> **Page excerpt**
☆ ☆ ☆ ☆ ☆

Would it be best if I took myself to a mountain top where I didn’t have to say anything, hear anything, understand anything, process anything or feel anything? Is there somewhere I could be free of the wrath of time? Where my heartstrings wouldn’t constantly tug at me. Where I could find the much-conceptualised ‘perfect balance’. Where I could wash off those parts me that ache non-stop. Where I could find an oasis beyond ‘I like’, ‘I don’t like’. Where none of the facts of life would hold any power over me.

My 51st birthday is the 3rd one without Saagar. That’s how it is – two significances attached to one day. Aren’t years supposed to bring wisdom and clarity with them? Do they? Possibly in unnoticeably miniscule doses in my case. I could take myself to a mountain-top but the snag is that the source of the restlessness and pain will come with me – my mind.

Looking for peace and respite from my mind I made my way to the serenity of a Buddist Monastry just outside London for a 5-day Silence Retreat. The first few verses we chant are Buddha’s words on Loving-kindness.

“Be one who is skilled in goodness
And who knows the path of peace:
Let them be able and upright,
Straightforward and gentle in speech.

Humble and not conceited,
Contented and easily satisfied,
Unburdened with duties and frugal in their ways.
Peaceful and clam, and wise and skilful,
Not proud and demanding in nature.

Let them not do the slightest thing
That the wise would later reprove,
Wishing: In gladness and in safety,
May all beings be at ease.

Whatever living beings there may be,
Whether they are weak or strong, omitting none,
The great or the mighty, medium, short or small.

☆ ☆ ☆ ☆ ☆

> **Information shown**

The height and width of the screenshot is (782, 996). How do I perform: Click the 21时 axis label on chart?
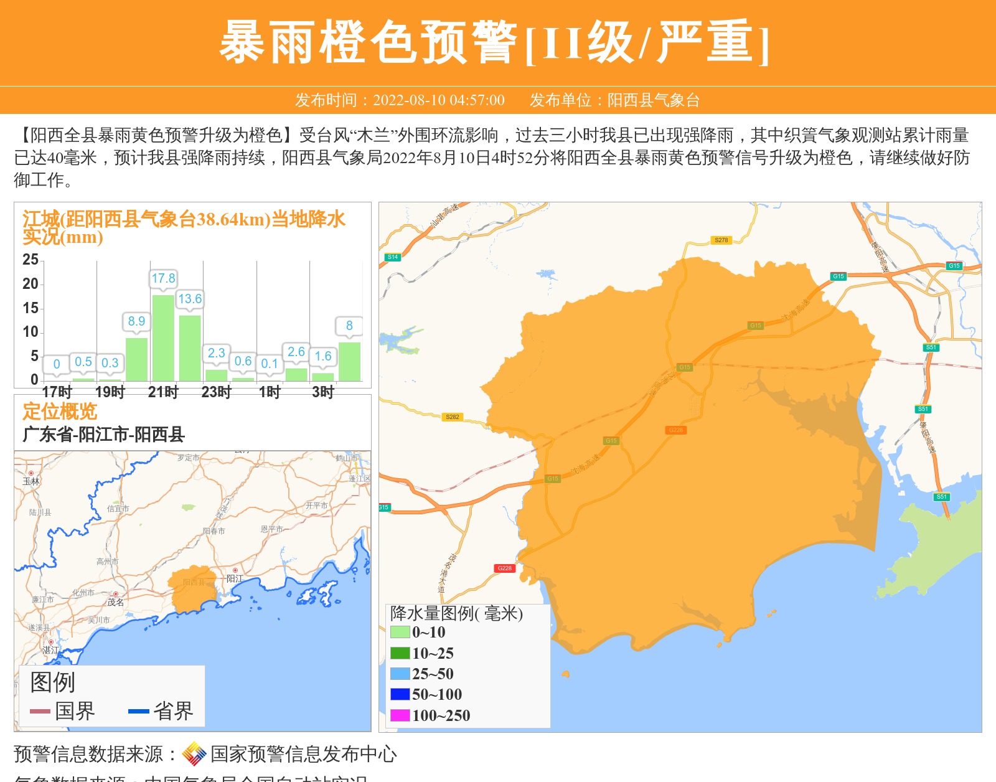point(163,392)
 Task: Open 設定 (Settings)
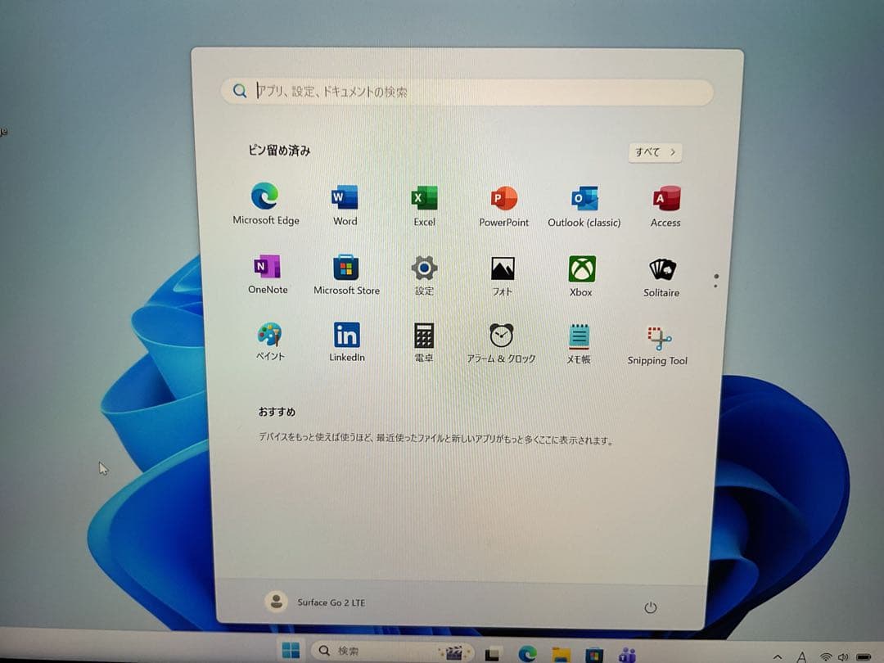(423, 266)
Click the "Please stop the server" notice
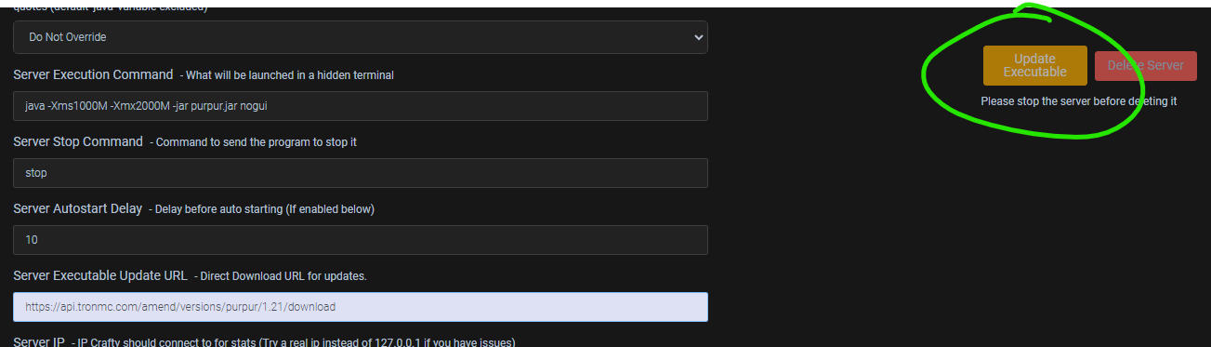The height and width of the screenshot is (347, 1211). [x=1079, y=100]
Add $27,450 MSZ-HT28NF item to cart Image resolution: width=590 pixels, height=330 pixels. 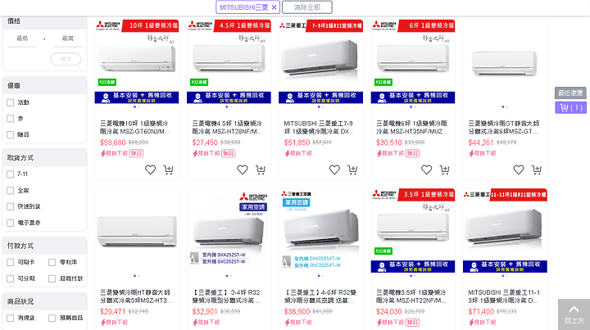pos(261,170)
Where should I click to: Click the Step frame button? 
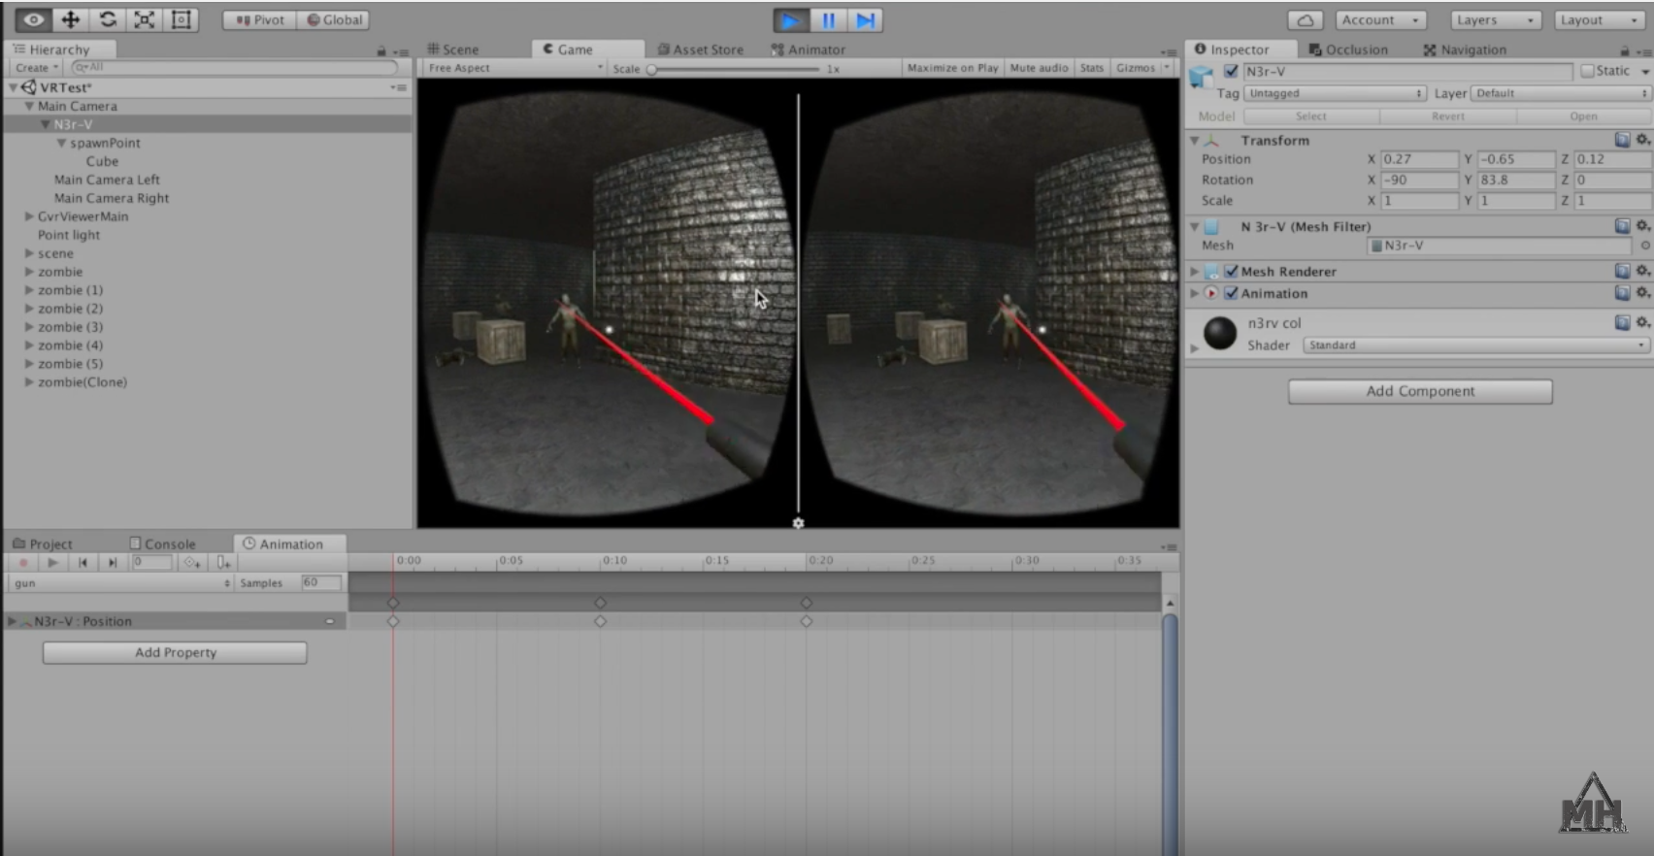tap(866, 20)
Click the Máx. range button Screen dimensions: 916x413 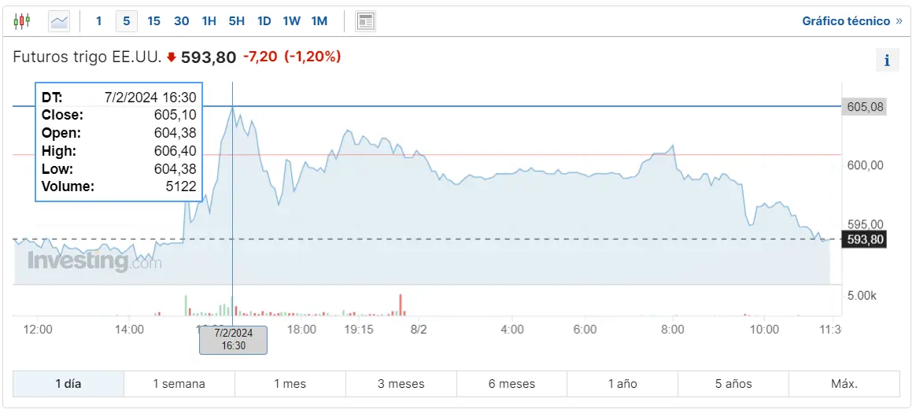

☆ ☆ ☆ ☆ ☆

> **Task set**
A - From the silence-retreat reflection, reproduce the stretch from "Looking for peace" through "in their ways." word for word.
B - Answer these from the silence-retreat reflection:
(i) How many days did the Silence Retreat last?
(ii) Which birthday does the writer call the 3rd one without Saagar?
(iii) Whose words on Loving-kindness make up the first verses chanted at the retreat?
C - Extend the silence-retreat reflection by writing what comes after its final line.
The records can be set aside; nothing here depends on them.

> **Task-by-task outputs**
A -
Looking for peace and respite from my mind I made my way to the serenity of a Buddist Monastry just outside London for a 5-day Silence Retreat. The first few verses we chant are Buddha’s words on Loving-kindness.

“Be one who is skilled in goodness
And who knows the path of peace:
Let them be able and upright,
Straightforward and gentle in speech.

Humble and not conceited,
Contented and easily satisfied,
Unburdened with duties and frugal in their ways.

B -
(i) Five days.
(ii) The writer's 51st birthday.
(iii) Buddha's.

C -
The seen and the unseen,
Those living near and far away,
Those born and to be born,
May all beings be at ease.

Let none deceive another
Or despise any being in any state.
Let none through anger or ill-will wish harm upon another.

Even as a mother protects with her life
Her child, her only child,
So with a boundless heart
Should one cherish all living beings,
Radiating kindness over the entire world:

Spreading upwards to the skies
And downwards to the depths,
Outwards and unbounded,
Freed from hatred and ill-will.

Whether standing or walking, seated,
Or lying down – free from drowsiness –
One should sustain this recollection.
This is said to be the sublime abiding.

By not holding to fixed views,
The pure-hearted one, having clarity of vision,
Being freed from all sense-desires,
Is not born again into this world.”

If there is just one thing I can take from these wise words, it is –
“Be at ease.”
“Relax.”
As Saagar would say in his notoriously funny south-Indian accent,
“Mamma. Chhillax.”
I think that’s a good place to start.